Chinesische Wissenschaftler haben Rotwein unter Strom gesetzt - und mit dem Ergebnis selbst Feinschmecker verblüfft. Elektrische Felder können offenbar den Reifeprozess von Rotwein dramatisch beschleunigen und selbst kaum genießbaren Billigwein schmackhaft machen, berichtet das Wissenschaftsmagazin "New Scientist". Die chemischen Reaktionen, die das Aroma des Rebensafts ausmachen, werden demnach durch die elektrischen Felder angestoßen, so dass innerhalb von wenigen Minuten die Qualität traditionell gereifter Weine erreicht wird.
Rotwein: Reaktionen zwischen Alkohol und den Säuren des Weins schneller abgelaufen
Anschließend testeten zwölf Sommeliers den Wein - und alle zeigten sich positiv überrascht von dem Resultat. Um sicherzugehen, unterzogen die Forscher den Wein einer chemischen Analyse. Die Reaktionen, die zwischen dem Alkohol und den Säuren des Weins stattfinden, waren demnach schneller abgelaufen als bei dem natürlichen Reifeprozess. Bei diesem Vorgang entstehen Ester, die für das Aroma des Weins sorgen. Außerdem war die Konzentration langkettiger Alkohole reduziert. Diese chemischen Verbindungen sind für unangenehme Gerüche und einen schlechten Geschmack verantwortlich.
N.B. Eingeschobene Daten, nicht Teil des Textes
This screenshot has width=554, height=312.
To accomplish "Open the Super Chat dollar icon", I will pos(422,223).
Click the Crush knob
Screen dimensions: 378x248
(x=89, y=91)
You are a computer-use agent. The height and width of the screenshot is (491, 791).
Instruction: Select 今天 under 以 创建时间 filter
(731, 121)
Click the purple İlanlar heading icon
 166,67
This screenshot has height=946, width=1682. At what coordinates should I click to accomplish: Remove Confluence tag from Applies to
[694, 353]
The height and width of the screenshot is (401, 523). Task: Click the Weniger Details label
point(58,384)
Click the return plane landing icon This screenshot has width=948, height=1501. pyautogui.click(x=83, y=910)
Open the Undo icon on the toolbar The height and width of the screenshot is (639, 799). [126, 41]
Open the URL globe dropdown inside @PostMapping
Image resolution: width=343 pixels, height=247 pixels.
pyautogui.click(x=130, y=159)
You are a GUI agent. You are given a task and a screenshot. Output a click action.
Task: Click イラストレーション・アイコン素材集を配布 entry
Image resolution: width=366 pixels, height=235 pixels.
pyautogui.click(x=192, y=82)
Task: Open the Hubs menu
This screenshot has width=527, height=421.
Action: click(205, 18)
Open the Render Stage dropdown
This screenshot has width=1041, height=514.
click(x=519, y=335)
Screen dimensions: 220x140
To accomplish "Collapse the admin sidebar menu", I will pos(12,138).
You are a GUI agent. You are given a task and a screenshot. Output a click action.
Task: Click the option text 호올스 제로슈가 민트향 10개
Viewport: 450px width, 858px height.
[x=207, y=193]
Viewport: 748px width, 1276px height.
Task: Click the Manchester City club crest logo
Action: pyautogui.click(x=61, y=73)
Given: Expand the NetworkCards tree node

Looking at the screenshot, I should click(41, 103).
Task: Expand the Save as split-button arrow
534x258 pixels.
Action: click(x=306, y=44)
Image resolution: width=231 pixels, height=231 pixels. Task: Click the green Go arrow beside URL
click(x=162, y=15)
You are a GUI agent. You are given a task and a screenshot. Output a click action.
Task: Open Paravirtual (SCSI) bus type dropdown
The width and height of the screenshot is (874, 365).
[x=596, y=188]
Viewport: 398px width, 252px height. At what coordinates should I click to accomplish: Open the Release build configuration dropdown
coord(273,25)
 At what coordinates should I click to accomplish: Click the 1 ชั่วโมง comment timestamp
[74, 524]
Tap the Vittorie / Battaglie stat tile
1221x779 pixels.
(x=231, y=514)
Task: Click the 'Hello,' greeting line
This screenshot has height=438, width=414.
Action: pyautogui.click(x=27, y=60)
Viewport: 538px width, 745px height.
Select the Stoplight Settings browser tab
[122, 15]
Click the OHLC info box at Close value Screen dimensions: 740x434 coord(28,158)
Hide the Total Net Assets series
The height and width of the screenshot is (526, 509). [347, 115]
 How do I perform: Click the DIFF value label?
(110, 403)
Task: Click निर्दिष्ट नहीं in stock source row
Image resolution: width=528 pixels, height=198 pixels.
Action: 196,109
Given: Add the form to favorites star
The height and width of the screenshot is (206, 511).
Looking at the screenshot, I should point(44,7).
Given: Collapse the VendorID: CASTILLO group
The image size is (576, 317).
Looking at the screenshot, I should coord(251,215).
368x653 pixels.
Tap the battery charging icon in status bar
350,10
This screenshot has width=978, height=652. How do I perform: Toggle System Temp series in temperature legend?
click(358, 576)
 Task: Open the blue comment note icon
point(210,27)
Obwohl der genaue Mechanismus, der die Qualitätssteigerung ermöglicht, bisher noch unbekannt ist, haben bereits fünf chinesische Weinkellereien in die Technik investiert. Geräte für den Hausgebrauch werden allerdings nicht so bald zu kaufen sein, meint Xin An Zeng. Die Kalibrierung sei nicht einfach, da zu starke elektromagnetische Felder unerwünschte Substanzen wie etwa Aldehyde produziert.